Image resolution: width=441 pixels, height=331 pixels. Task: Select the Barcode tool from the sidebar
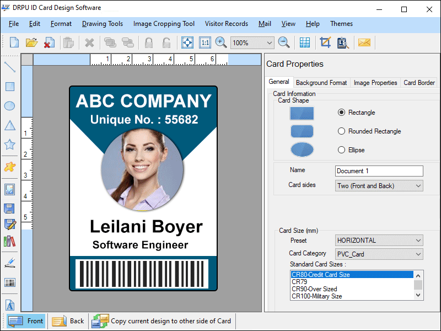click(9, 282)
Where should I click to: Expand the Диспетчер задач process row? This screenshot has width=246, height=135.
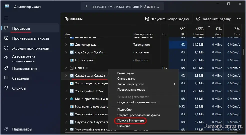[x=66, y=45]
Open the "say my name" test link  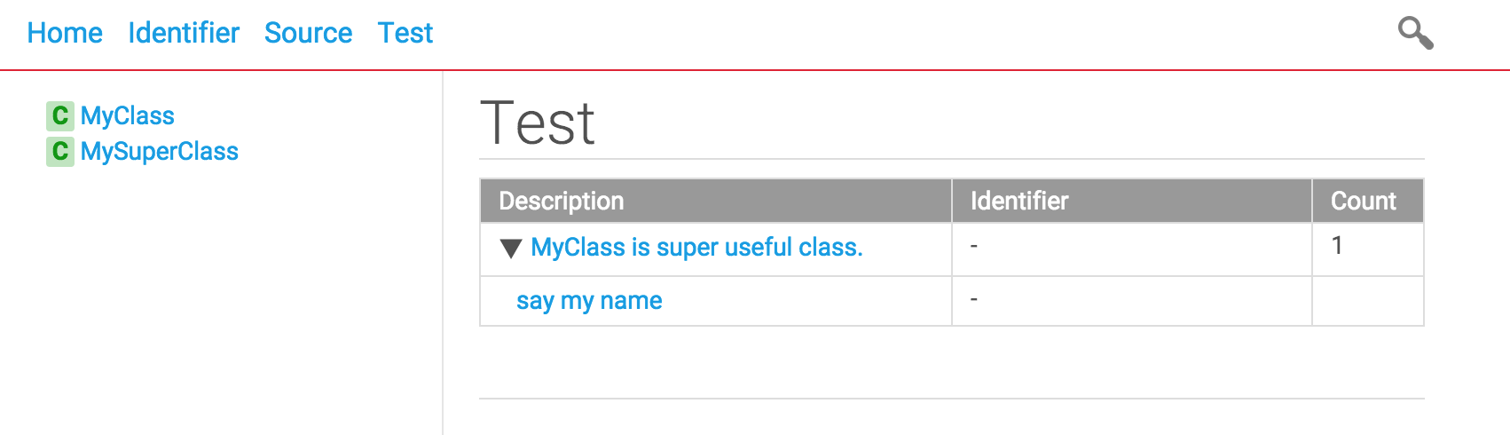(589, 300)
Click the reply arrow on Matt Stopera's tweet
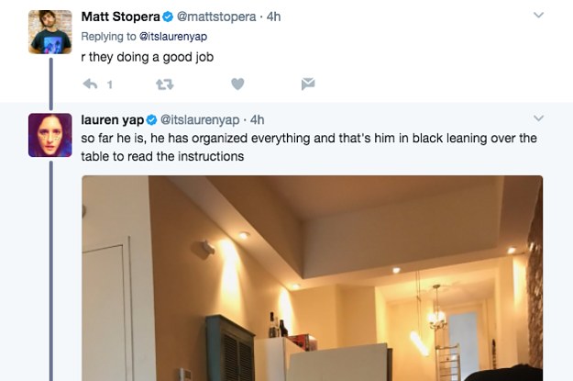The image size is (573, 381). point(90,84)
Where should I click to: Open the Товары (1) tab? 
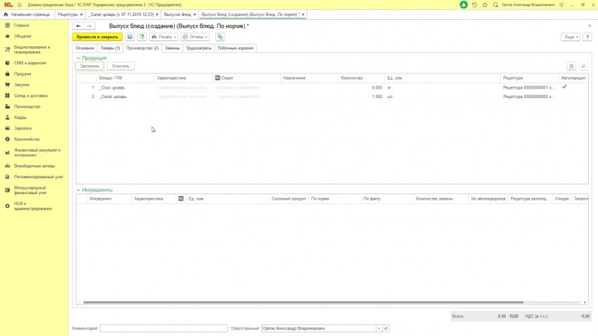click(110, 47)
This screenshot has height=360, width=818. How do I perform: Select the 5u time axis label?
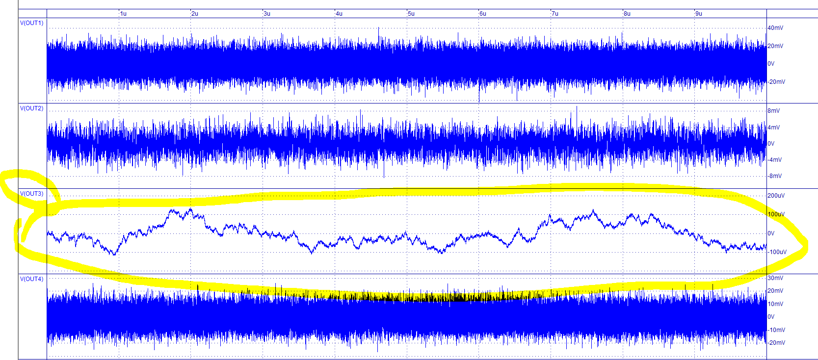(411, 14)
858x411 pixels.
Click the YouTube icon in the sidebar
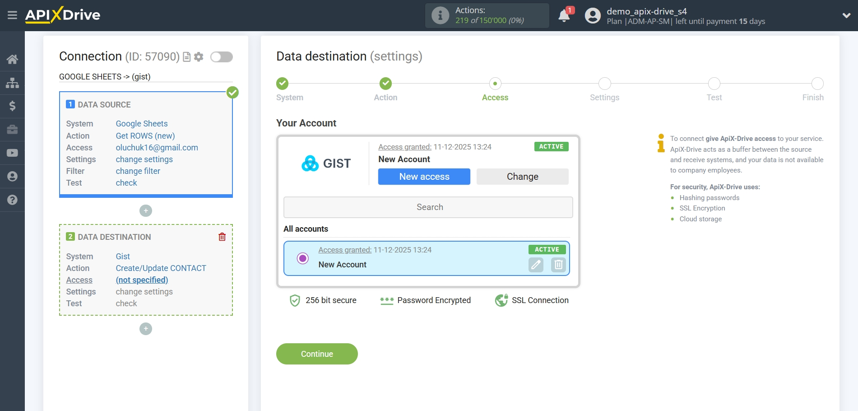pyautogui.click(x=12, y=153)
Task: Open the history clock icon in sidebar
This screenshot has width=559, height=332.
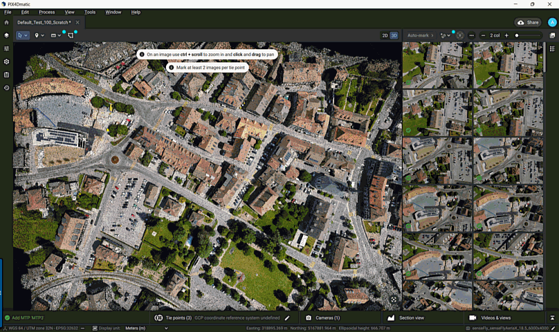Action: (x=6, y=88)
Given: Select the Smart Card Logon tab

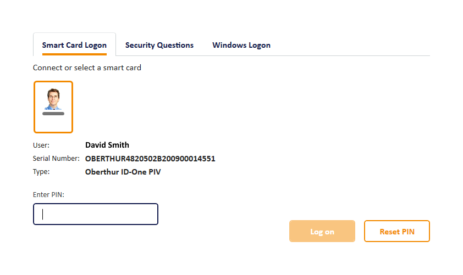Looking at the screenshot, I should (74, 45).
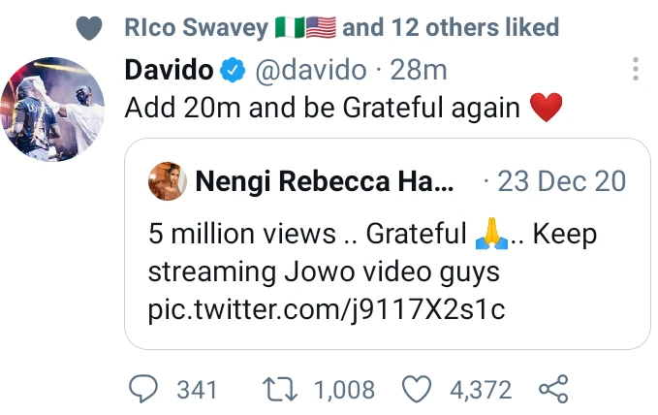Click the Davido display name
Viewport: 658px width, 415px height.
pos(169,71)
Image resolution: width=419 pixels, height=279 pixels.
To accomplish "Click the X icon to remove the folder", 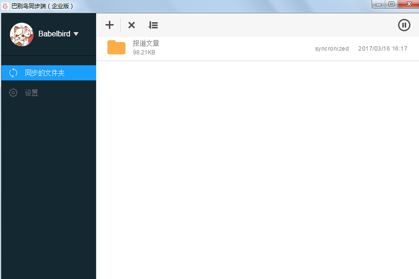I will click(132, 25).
--
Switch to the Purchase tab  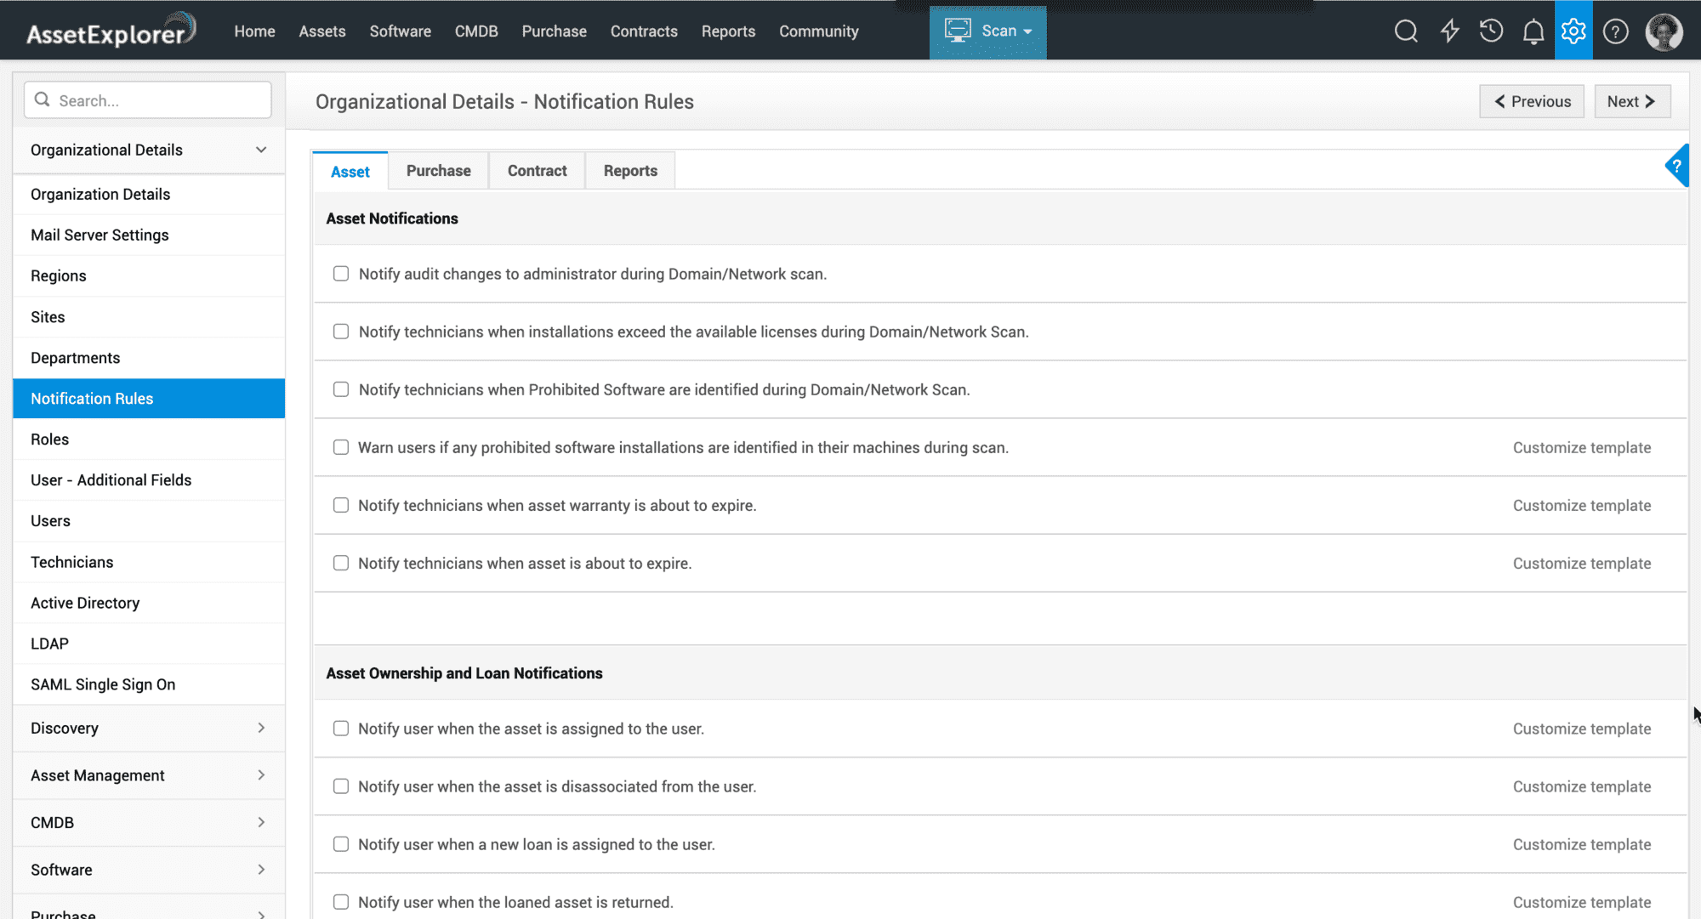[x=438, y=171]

▶ **REQUIREMENT**: Lay out the lines of the items above as a numbered list, from the line with "This screenshot has height=360, width=818." up to and including the line with "pos(169,71)", skipping any blank lines. Leave the pictures out.

▶ **WORKED SOLUTION**:
1. This screenshot has height=360, width=818. How do I perform: Select the 5u time axis label?
2. (411, 14)
3. 858x411 pixels.
4. Click the YouTube icon in the sidebar
5. pyautogui.click(x=12, y=153)
6. Task: Open the history clock icon in sidebar
7. This screenshot has width=559, height=332.
8. Action: (x=6, y=88)
9. Given: Select the Smart Card Logon tab
10. Looking at the screenshot, I should (74, 45).
11. Click the Davido display name
12. Viewport: 658px width, 415px height.
13. pos(169,71)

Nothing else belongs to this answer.